■ Listed records ■
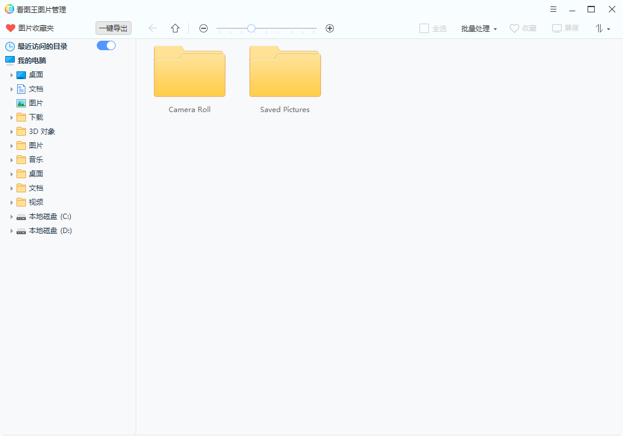Toggle the 最近访问的目录 switch
The width and height of the screenshot is (623, 436).
click(106, 45)
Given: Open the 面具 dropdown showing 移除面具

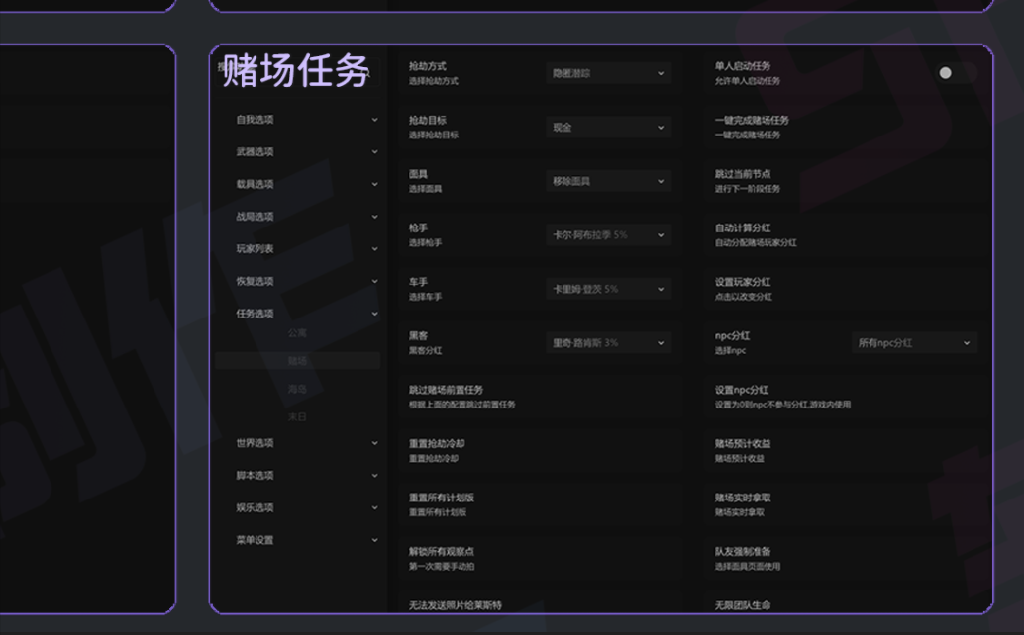Looking at the screenshot, I should [608, 181].
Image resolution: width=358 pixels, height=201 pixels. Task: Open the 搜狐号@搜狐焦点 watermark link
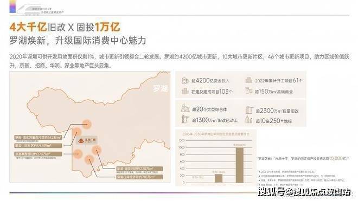pos(304,192)
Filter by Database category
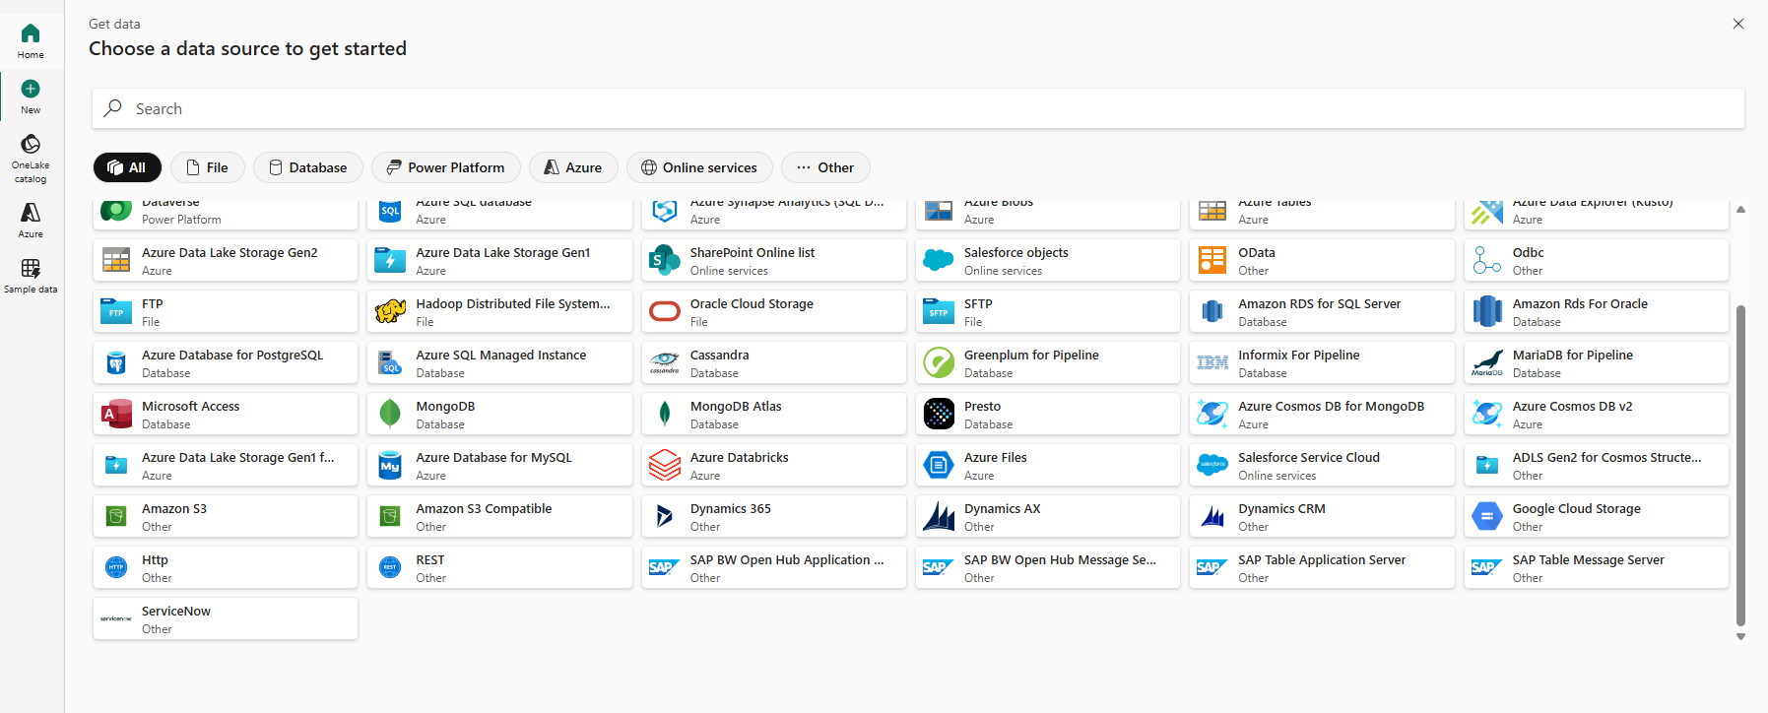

■ What to work on ■
Output nothing but the lines from the one containing "Given: Open the 面具 dropdown showing 移除面具" to the end of the listing, both ends included, reproduced exactly. Pictures stay out.

■ Expected answer ■
Given: Open the 面具 dropdown showing 移除面具

Looking at the screenshot, I should [608, 181].
Image resolution: width=358 pixels, height=201 pixels. Task: Open the 搜狐号@搜狐焦点 watermark link
pos(304,192)
Filter by Database category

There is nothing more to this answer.